A true virgin can blush in death's very grasp.
In the midst of this agitation and terror, suddenly the boat was
hailed. They all looked up, and there was the lateen coming tearing
down on them under all her canvas, both her broad sails spread out to
the full, one on each side. She seemed all monstrous wing. The lugger
being now nearly head to wind, she came flying down on her weather bow
as if to run past her, then, lowering her foresail, made a broad
sweep, and brought up suddenly between the lugger and the wind.
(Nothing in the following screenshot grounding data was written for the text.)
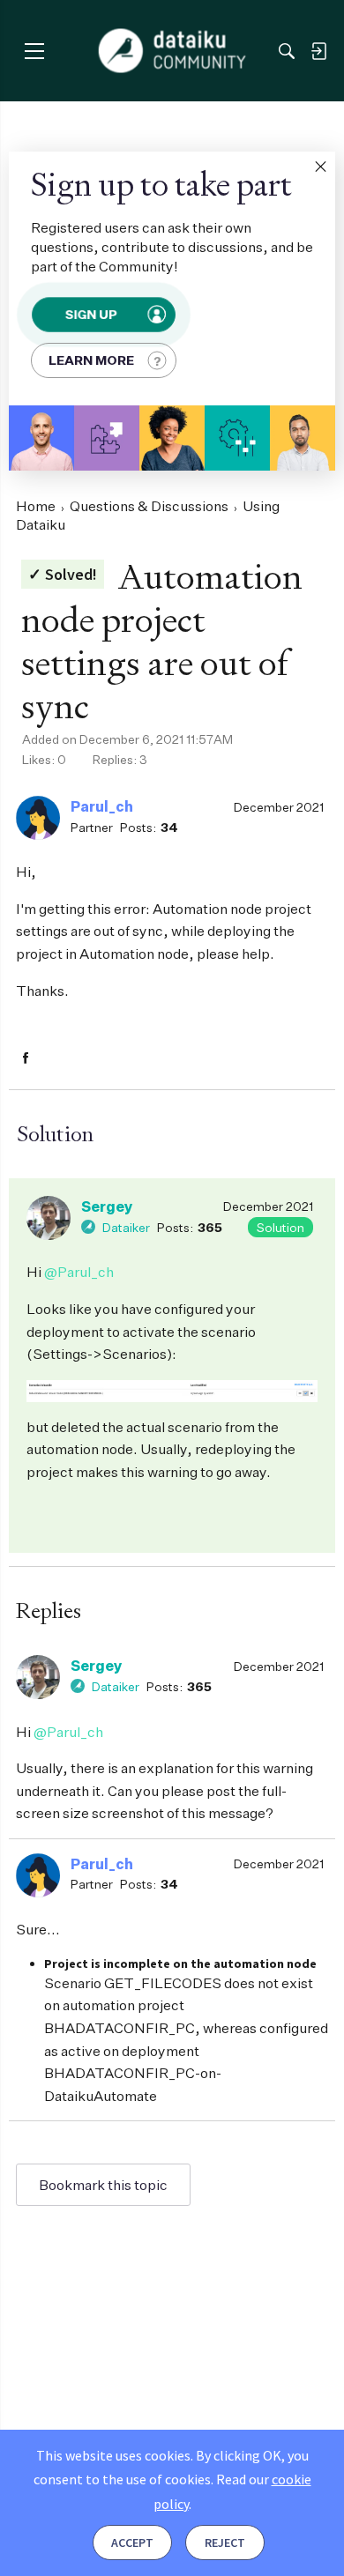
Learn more (91, 360)
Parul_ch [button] (102, 806)
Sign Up (90, 314)
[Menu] (34, 50)
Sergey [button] (107, 1206)
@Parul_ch (79, 1272)
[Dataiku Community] (172, 51)
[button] (320, 167)
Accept (132, 2542)
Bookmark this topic (103, 2185)
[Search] (287, 51)
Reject (225, 2542)
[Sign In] (318, 51)
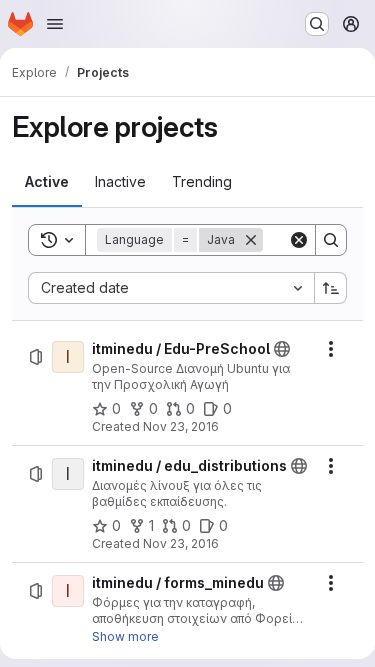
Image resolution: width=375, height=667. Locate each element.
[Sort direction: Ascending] (331, 288)
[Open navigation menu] (55, 24)
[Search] (331, 240)
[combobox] (171, 288)
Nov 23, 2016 (181, 426)
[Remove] (251, 240)
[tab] (47, 182)
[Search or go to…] (317, 24)
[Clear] (299, 240)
As her
foresail fell, a sailor bounded over it on to the forecastle, and
stood there with one foot on the gunwale, active as Mercury, eye
glowing, and a rope in his hand.
"Stand by to lower your mast," roared this sailor in a voice of
thunder to the boatman of the lugger; and the moment the schooner came
up into the wind athwart the lugger's bows he bounded over ten feet of
water into her, and with a turn of the hand made the rope fast to her
thwart, then hauling upon it, brought her alongside with her head
literally under the schooner's wing.
He and the old boatman then instantly unstepped the mast and laid it
down in the boat, sail and all. It was not his great strength that
enabled them to do this (a dozen of him could not have done it while
the wind pressed on the mast); it was his address in taking all the
wind out of the lug by means of the schooner's mainsail. The old man
never said a word till the work was done; then he remarked, "That was
clever of you.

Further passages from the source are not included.